▶ **GIVEN REQUEST**
Return the lines below unchanged, leaving out the pictures.

▶ **WORKING DATA**
[Begin]
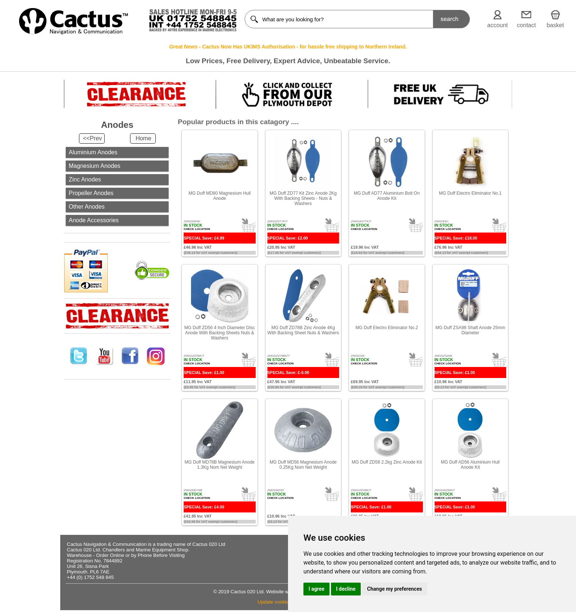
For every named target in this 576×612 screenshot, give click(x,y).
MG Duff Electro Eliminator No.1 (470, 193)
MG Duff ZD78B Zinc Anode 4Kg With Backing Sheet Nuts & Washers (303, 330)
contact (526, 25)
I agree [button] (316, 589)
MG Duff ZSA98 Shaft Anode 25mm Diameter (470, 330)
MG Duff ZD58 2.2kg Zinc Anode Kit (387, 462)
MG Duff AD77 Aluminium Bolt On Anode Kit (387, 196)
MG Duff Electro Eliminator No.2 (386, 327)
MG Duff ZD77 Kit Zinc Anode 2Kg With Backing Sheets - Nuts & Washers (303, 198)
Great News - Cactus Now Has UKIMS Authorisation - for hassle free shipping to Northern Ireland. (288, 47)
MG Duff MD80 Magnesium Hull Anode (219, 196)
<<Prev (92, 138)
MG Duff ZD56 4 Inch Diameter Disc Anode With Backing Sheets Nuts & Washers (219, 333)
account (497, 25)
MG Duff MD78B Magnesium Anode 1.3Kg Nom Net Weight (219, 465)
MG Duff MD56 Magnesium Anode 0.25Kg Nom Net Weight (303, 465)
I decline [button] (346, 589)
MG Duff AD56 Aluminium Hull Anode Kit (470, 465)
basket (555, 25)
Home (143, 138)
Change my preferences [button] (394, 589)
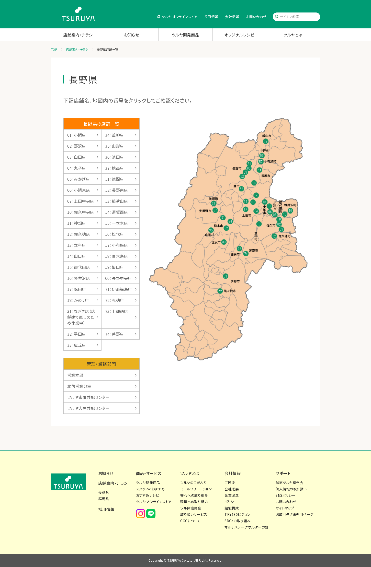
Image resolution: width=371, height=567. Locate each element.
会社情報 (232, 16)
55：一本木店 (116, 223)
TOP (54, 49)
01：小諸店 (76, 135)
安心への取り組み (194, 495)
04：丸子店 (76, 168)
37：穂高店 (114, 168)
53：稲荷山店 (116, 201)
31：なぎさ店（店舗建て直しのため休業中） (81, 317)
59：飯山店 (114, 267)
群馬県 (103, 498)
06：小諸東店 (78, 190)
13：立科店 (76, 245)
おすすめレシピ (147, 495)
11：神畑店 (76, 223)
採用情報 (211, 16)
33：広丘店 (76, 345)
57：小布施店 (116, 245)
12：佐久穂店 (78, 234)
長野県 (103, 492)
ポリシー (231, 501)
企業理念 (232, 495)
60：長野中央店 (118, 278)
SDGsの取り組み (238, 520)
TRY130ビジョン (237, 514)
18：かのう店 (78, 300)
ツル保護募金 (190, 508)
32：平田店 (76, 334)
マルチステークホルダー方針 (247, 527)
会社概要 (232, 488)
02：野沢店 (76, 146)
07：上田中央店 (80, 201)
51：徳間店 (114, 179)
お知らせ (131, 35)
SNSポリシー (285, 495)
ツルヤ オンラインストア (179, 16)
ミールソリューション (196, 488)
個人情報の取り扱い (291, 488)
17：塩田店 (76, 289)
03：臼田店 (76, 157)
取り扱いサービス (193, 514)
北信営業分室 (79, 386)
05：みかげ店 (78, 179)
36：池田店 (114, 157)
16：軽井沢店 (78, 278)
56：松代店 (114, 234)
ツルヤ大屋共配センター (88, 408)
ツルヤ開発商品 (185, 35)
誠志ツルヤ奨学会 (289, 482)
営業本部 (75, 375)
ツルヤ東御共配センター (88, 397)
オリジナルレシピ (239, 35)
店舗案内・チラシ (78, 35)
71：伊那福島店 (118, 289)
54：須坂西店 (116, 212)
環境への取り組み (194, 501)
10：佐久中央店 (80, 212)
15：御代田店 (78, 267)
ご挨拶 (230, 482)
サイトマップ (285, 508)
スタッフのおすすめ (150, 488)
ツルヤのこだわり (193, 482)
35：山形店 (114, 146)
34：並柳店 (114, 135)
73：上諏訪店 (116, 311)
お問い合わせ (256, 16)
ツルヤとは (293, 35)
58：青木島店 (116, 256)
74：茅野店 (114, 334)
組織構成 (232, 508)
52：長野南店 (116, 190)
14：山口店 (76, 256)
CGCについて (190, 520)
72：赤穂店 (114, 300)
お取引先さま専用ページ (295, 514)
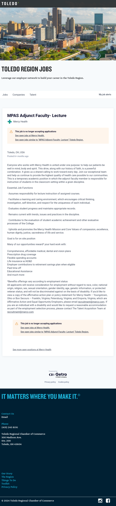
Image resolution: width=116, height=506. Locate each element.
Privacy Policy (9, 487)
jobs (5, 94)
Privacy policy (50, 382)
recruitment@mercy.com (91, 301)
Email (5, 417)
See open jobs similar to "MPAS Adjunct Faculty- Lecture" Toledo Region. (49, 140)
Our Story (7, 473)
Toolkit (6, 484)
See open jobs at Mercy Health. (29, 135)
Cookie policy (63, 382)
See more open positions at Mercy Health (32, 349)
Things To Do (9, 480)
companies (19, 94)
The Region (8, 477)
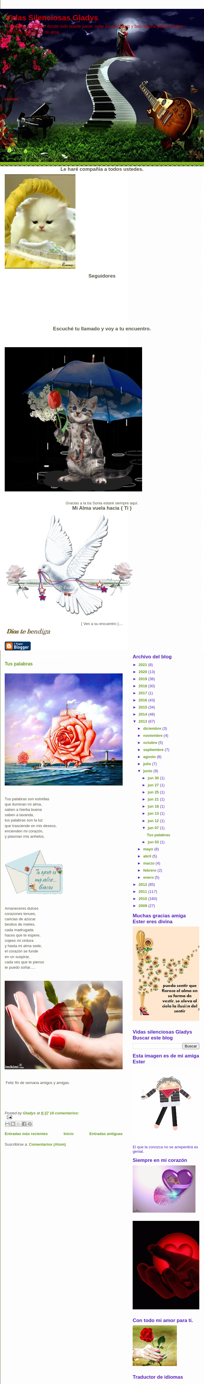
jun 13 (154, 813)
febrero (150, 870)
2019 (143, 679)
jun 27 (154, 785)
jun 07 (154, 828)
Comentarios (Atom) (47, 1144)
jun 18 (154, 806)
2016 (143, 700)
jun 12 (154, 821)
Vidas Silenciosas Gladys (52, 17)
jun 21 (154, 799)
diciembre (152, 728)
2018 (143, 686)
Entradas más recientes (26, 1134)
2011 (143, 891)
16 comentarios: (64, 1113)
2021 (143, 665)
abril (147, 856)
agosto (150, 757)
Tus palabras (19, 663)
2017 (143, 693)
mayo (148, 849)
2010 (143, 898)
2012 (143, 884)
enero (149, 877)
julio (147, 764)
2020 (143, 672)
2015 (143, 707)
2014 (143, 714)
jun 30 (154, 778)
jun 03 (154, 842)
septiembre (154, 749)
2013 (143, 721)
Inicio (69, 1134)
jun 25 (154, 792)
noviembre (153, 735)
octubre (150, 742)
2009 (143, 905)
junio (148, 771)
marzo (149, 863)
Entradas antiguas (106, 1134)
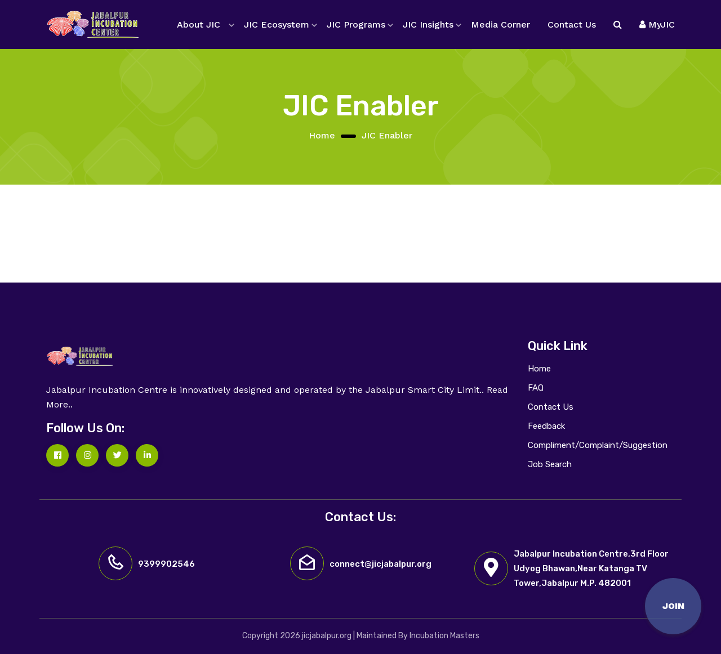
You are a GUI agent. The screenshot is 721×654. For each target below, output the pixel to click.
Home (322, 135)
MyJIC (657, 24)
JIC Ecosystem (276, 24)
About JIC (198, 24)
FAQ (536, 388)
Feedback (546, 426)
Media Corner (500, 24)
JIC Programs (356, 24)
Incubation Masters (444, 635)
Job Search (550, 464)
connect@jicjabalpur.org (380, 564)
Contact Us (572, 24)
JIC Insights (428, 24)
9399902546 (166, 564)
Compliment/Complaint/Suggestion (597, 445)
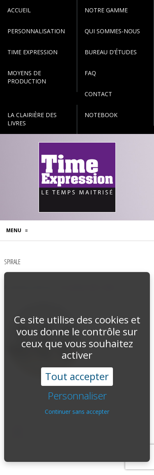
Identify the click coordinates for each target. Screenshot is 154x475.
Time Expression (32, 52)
[End]
▶ **RESULT BELOW**
For every named target in this 576×612 screenshot, give click(x,y).
MG Duff Electro Eliminator No.1 (470, 193)
MG Duff ZD78B Zinc Anode 4Kg With Backing Sheet Nuts & Washers (303, 330)
contact (526, 25)
I agree [button] (316, 589)
MG Duff ZSA98 Shaft Anode 25mm Diameter (470, 330)
MG Duff ZD58 2.2kg Zinc Anode Kit (387, 462)
MG Duff AD77 Aluminium Bolt On Anode Kit (387, 196)
MG Duff Electro Eliminator No.2 (386, 327)
MG Duff ZD77 Kit Zinc Anode 2Kg With Backing Sheets - Nuts & Washers (303, 198)
Great News - Cactus Now Has UKIMS Authorisation - for hassle free shipping to Northern Ireland. (288, 47)
MG Duff MD80 Magnesium Hull Anode (219, 196)
<<Prev (92, 138)
MG Duff ZD56 4 Inch Diameter Disc Anode With Backing Sheets Nuts & Washers (219, 333)
account (497, 25)
MG Duff MD78B Magnesium Anode 1.3Kg Nom Net Weight (219, 465)
MG Duff MD56 Magnesium Anode 0.25Kg Nom Net Weight (303, 465)
I decline [button] (346, 589)
MG Duff AD56 Aluminium Hull Anode Kit (470, 465)
basket (555, 25)
Home (143, 138)
Change my preferences [button] (394, 589)
Image resolution: width=371, height=567. Locate each element.
会社情報 (232, 16)
55：一本木店 (116, 223)
TOP (54, 49)
01：小諸店 (76, 135)
安心への取り組み (194, 495)
04：丸子店 (76, 168)
37：穂高店 (114, 168)
53：稲荷山店 (116, 201)
31：なぎさ店（店舗建て直しのため休業中） (81, 317)
59：飯山店 (114, 267)
群馬県 (103, 498)
06：小諸東店 (78, 190)
13：立科店 (76, 245)
おすすめレシピ (147, 495)
11：神畑店 (76, 223)
採用情報 (211, 16)
33：広丘店 (76, 345)
57：小布施店 (116, 245)
12：佐久穂店 (78, 234)
長野県 (103, 492)
ポリシー (231, 501)
企業理念 (232, 495)
60：長野中央店 (118, 278)
SDGsの取り組み (238, 520)
TRY130ビジョン (237, 514)
18：かのう店 (78, 300)
ツル保護募金 (190, 508)
32：平田店 (76, 334)
マルチステークホルダー方針 (247, 527)
会社概要 (232, 488)
02：野沢店 (76, 146)
07：上田中央店 (80, 201)
51：徳間店 (114, 179)
お知らせ (131, 35)
SNSポリシー (285, 495)
ツルヤ オンラインストア (179, 16)
ミールソリューション (196, 488)
個人情報の取り扱い (291, 488)
17：塩田店 (76, 289)
03：臼田店 (76, 157)
取り扱いサービス (193, 514)
北信営業分室 (79, 386)
05：みかげ店 (78, 179)
36：池田店 (114, 157)
16：軽井沢店 (78, 278)
56：松代店 (114, 234)
ツルヤ大屋共配センター (88, 408)
ツルヤ開発商品 (185, 35)
誠志ツルヤ奨学会 (289, 482)
営業本部 (75, 375)
ツルヤ東御共配センター (88, 397)
オリジナルレシピ (239, 35)
店舗案内・チラシ (78, 35)
71：伊那福島店 (118, 289)
54：須坂西店 (116, 212)
環境への取り組み (194, 501)
10：佐久中央店 (80, 212)
15：御代田店 (78, 267)
ご挨拶 (230, 482)
サイトマップ (285, 508)
スタッフのおすすめ (150, 488)
ツルヤのこだわり (193, 482)
35：山形店 (114, 146)
34：並柳店 (114, 135)
73：上諏訪店 (116, 311)
お問い合わせ (256, 16)
ツルヤとは (293, 35)
58：青木島店 (116, 256)
74：茅野店 (114, 334)
組織構成 (232, 508)
52：長野南店 (116, 190)
14：山口店 (76, 256)
CGCについて (190, 520)
72：赤穂店 (114, 300)
お取引先さま専用ページ (295, 514)
Image resolution: width=116, height=506. Locate each element.
Privacy Policy (9, 487)
jobs (5, 94)
Privacy policy (50, 382)
recruitment@mercy.com (91, 301)
Email (5, 417)
See open jobs similar to "MPAS Adjunct Faculty- Lecture" Toledo Region. (49, 140)
Our Story (7, 473)
Toolkit (6, 484)
See open jobs at Mercy Health. (29, 135)
Cookie policy (63, 382)
See more open positions at Mercy Health (32, 349)
Things To Do (9, 480)
companies (19, 94)
The Region (8, 477)
jun 13 (154, 813)
febrero (150, 870)
2019 (143, 679)
jun 27 (154, 785)
jun 07 (154, 828)
Comentarios (Atom) (47, 1144)
jun 18 (154, 806)
2016 (143, 700)
jun 12 (154, 821)
Vidas Silenciosas Gladys (52, 17)
jun 21 (154, 799)
diciembre (152, 728)
2018 (143, 686)
Entradas más recientes (26, 1134)
2011 (143, 891)
16 comentarios: (64, 1113)
2021 (143, 665)
abril (147, 856)
agosto (150, 757)
Tus palabras (19, 663)
2017 (143, 693)
mayo (148, 849)
2010 (143, 898)
2012 (143, 884)
enero (149, 877)
julio (147, 764)
2020 (143, 672)
2015 (143, 707)
2014 (143, 714)
jun 30 (154, 778)
jun 03 (154, 842)
septiembre (154, 749)
2013 (143, 721)
Inicio (69, 1134)
jun 25 (154, 792)
noviembre (153, 735)
octubre (150, 742)
2009 (143, 905)
junio (148, 771)
marzo (149, 863)
Entradas antiguas (106, 1134)
You are a GUI agent. The screenshot is 721×654. For each target below, output the pixel to click.
Home (322, 135)
MyJIC (657, 24)
JIC Ecosystem (276, 24)
About JIC (198, 24)
FAQ (536, 388)
Feedback (546, 426)
Media Corner (500, 24)
JIC Programs (356, 24)
Incubation Masters (444, 635)
Job Search (550, 464)
connect@jicjabalpur.org (380, 564)
Contact Us (572, 24)
JIC Insights (428, 24)
9399902546 (166, 564)
Compliment/Complaint/Suggestion (597, 445)
Identify the click coordinates for each target. Screenshot is 154x475.
Time Expression (32, 52)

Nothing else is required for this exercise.